GSA Annual Meeting in Seattle, Washington, USA - 2017

Paper No. 378-14
Presentation Time: 9:00 AM-6:30 PM

SHALLOW WATER (<4 M) FORAMINIFERA AND SEDIMENT IN TWO BERMUDIAN ANCHIALINE CAVES: IMPLICATIONS FOR RECONSTRUCTING CAVE PALEO ENVIRONMENTS


LITTLE, Shawna N. and VAN HENGSTUM, Peter J., Department of Marine Sciences, Texas A&M University at Galveston, 1001 Texas Clipper Road, Galveston, TX 77554, Shawna88@tamu.edu

Benthic foraminifera are useful proxies of long-term environmental change because of their sensitivity to local environmental change and high preservation potential in the sediment record. Recently, benthic foraminifera have become increasingly used to reconstruct paleoenvironmental change in underwater caves on carbonate platforms.

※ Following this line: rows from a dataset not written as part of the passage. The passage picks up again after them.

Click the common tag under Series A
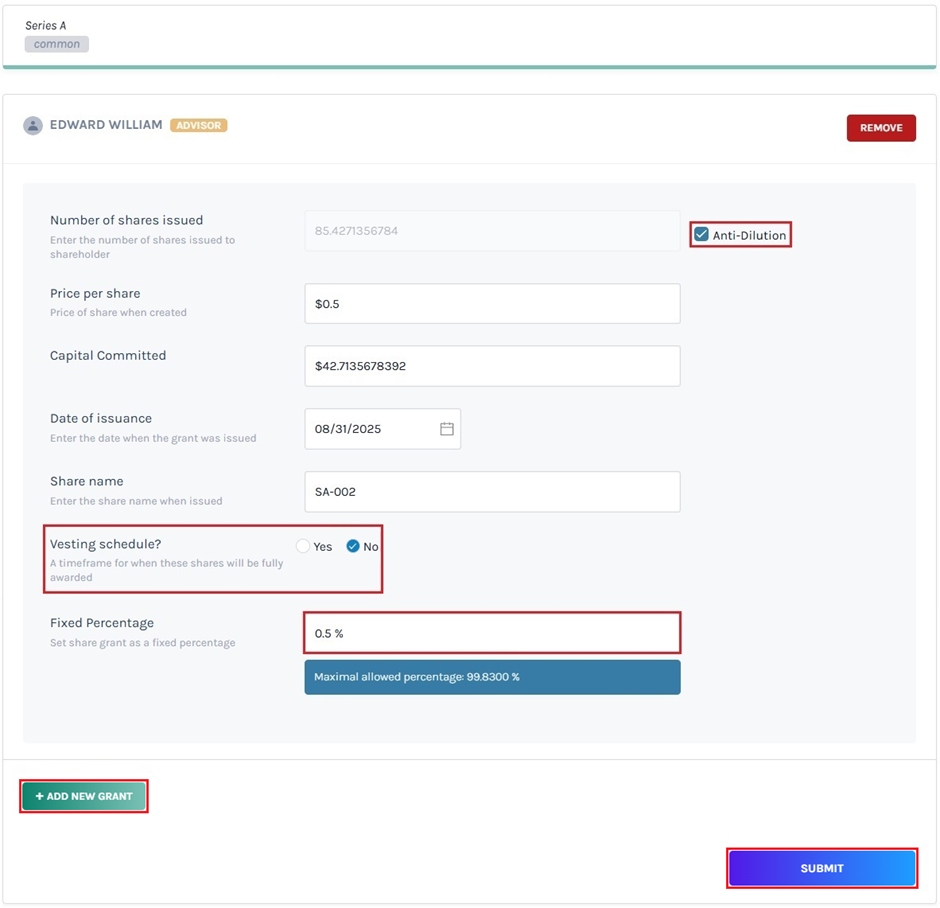Screen dimensions: 940x908 [x=57, y=44]
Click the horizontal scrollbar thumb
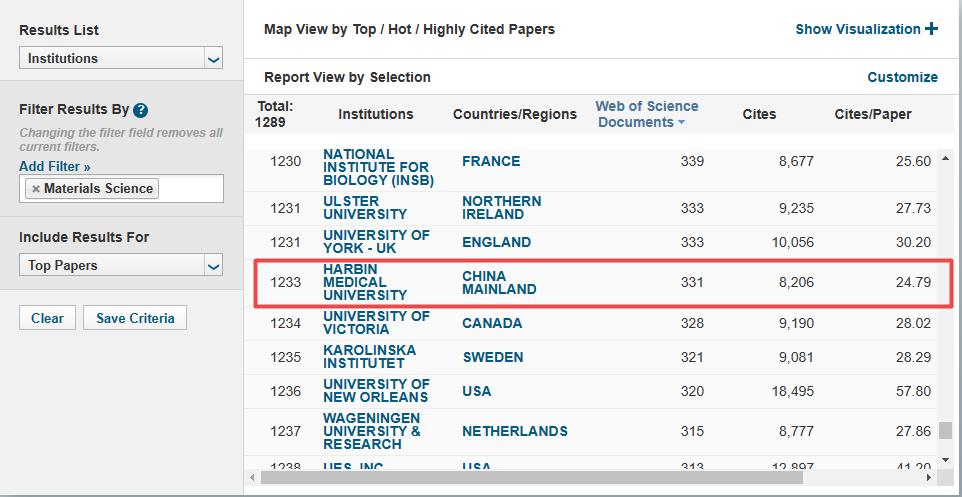The image size is (962, 497). (x=531, y=477)
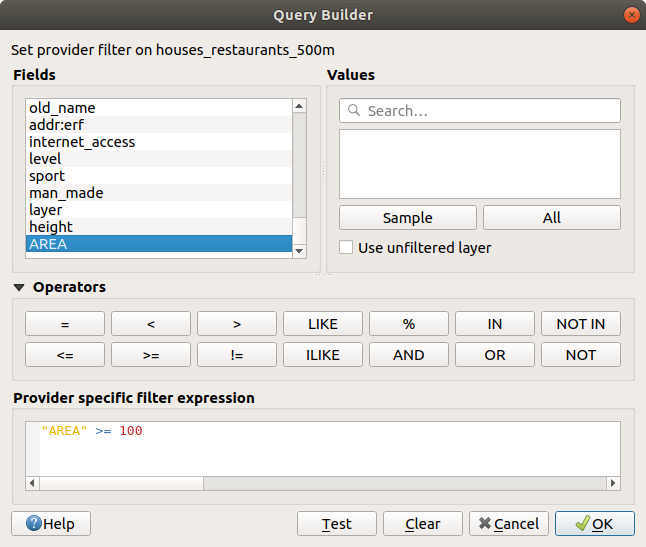Close the Query Builder dialog window
The height and width of the screenshot is (547, 646).
coord(631,15)
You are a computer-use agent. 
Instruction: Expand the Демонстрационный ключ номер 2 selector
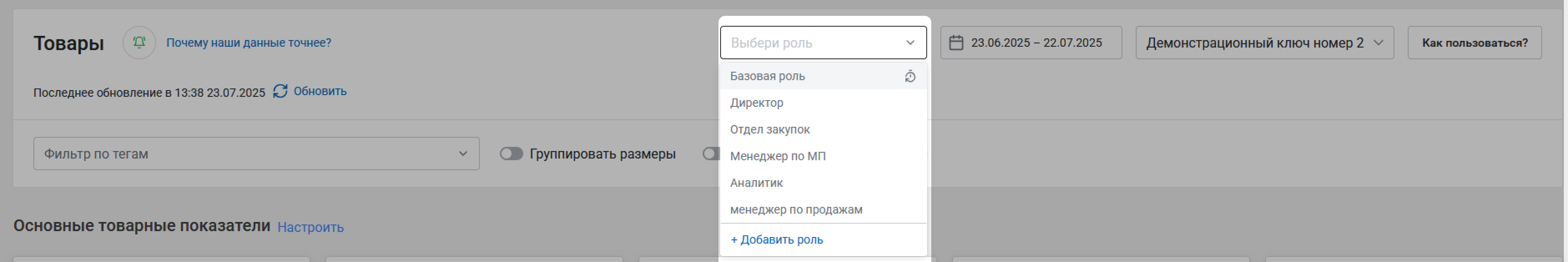point(1265,43)
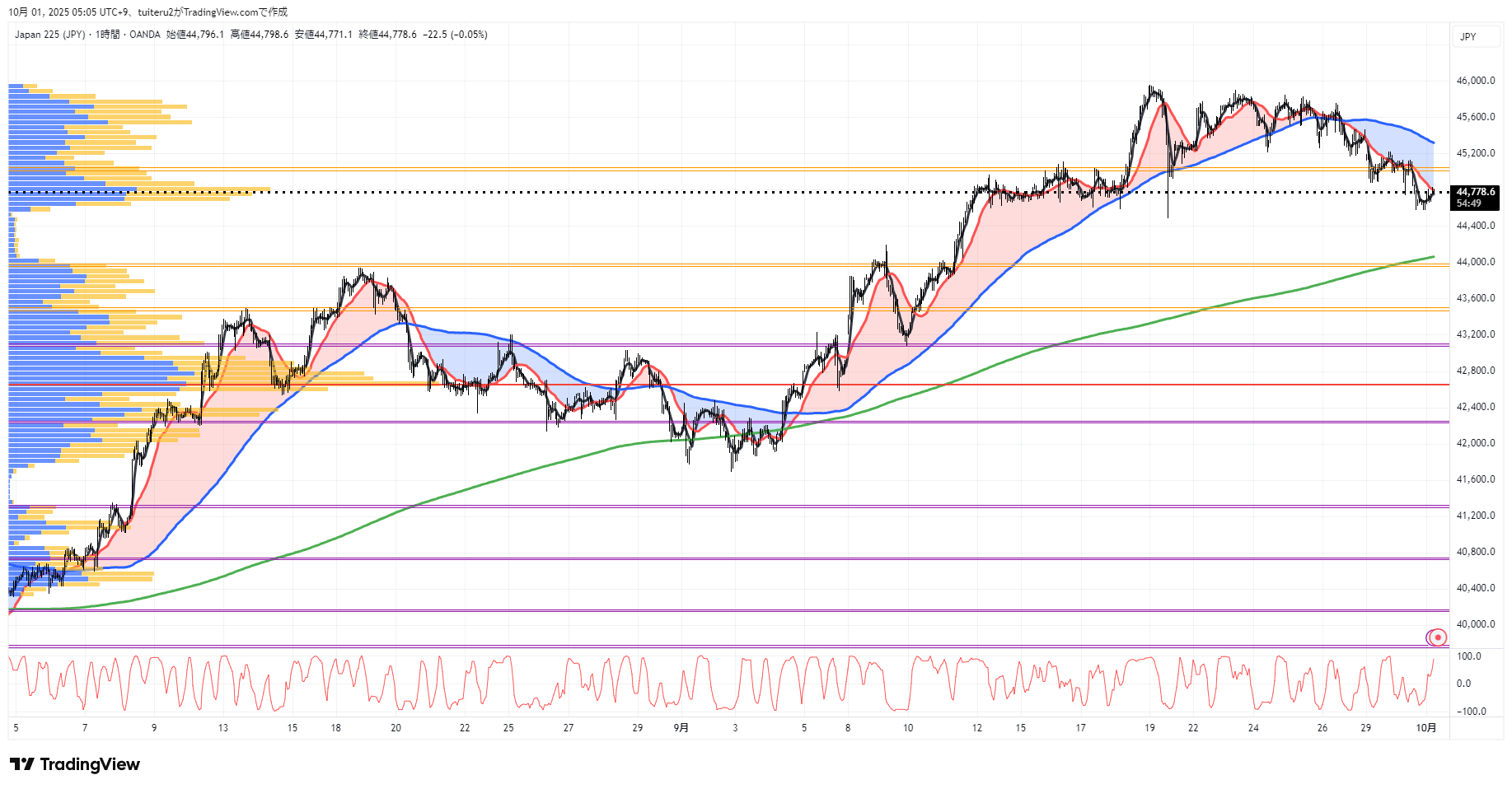The width and height of the screenshot is (1512, 789).
Task: Click the -100.0 oscillator scale label
Action: coord(1471,712)
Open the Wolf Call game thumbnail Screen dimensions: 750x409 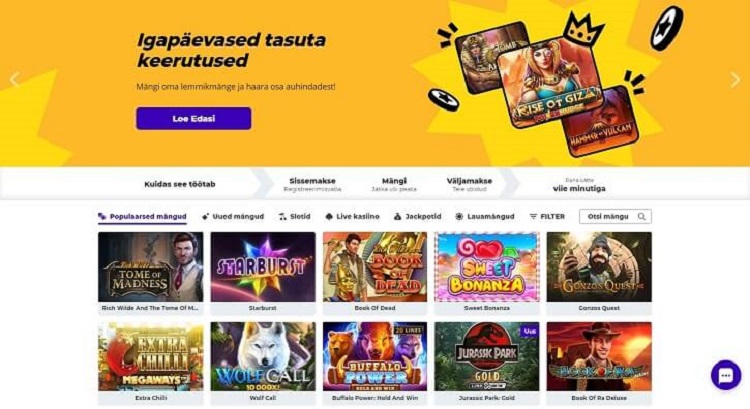[x=262, y=356]
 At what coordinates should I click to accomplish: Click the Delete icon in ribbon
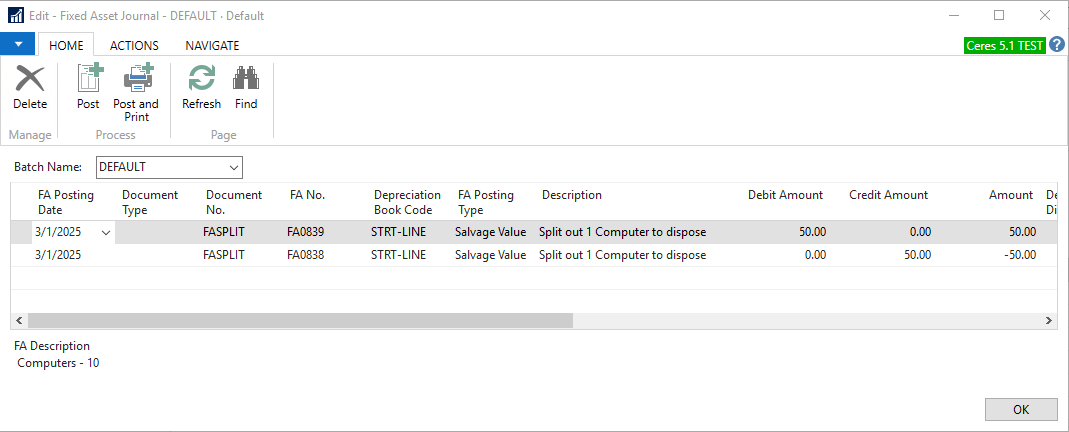click(30, 80)
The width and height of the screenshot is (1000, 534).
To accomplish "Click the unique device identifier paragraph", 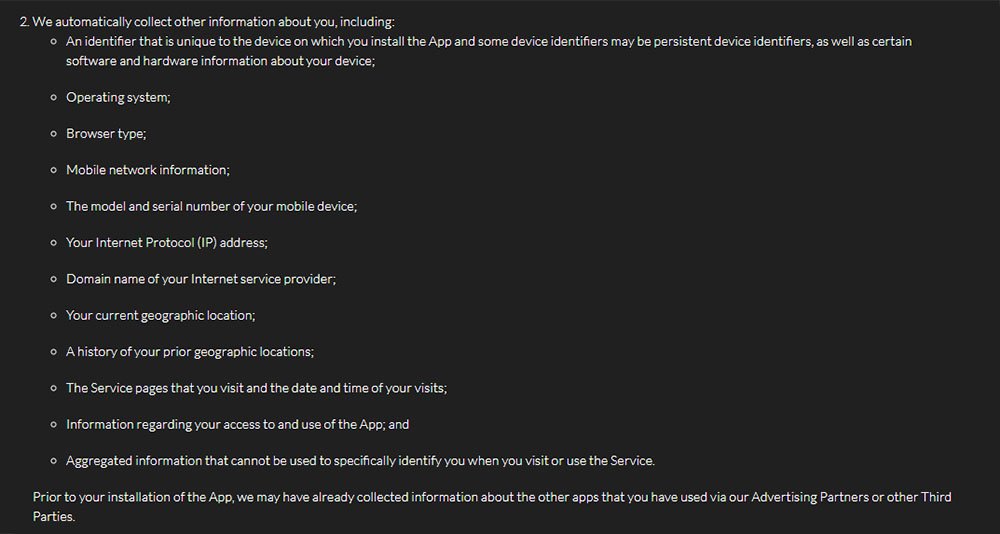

However, it is unknown if the chosen microfossil processing technique (≥45 µm vs ≥63 µm mesh sieve size) may bias resultant foraminiferal assemblages, given that many cave organisms have evolved a diminutive size. In shallow water pools (<4 m) two Bermudian anchialine caves (Deep Blue, Cow Cave) provide a modern analog for the potential of benthic foraminifera to colonize coastal underwater caves when inundated by groundwater-level rise as caves switch from being in the vadose versus phreatic zone. These cave systems were investigated for their morphological similarities with shallow, benthic areas that progressively deepen (<4 m) further into the cave, but different sediment texture (coarser detrital sediment vs. micrite). Benthic fauna in each cave likely differ with variation in sunlight exposure, environmental exposure and subsequent influx of terrestrial organic material and rainwater. In Cow Cave and Deep Blue, Q-mode cluster analysis revealed two benthic assemblages: a Shallow-water Assemblage (<1 m) and a Saline Groundwater Assemblage (>1 m). Sieve size had little impact on (a) the resultant assemblages identified through cluster analysis, (b) the dominant taxa in the assemblages, (c) foraminiferal diversity, or (d) the proportion of foraminifera wall structure. However, faunal density increased with the inclusion of the 45-63 µm size fraction, likely due to an increased representation of juveniles or microspheric individuals also present in the >63 µm size fraction. This study demonstrates that future work in anchialine cave systems utilizing benthic foraminifera as paleoenvironmental proxies can save time by using just the >63 µm sediment size fraction.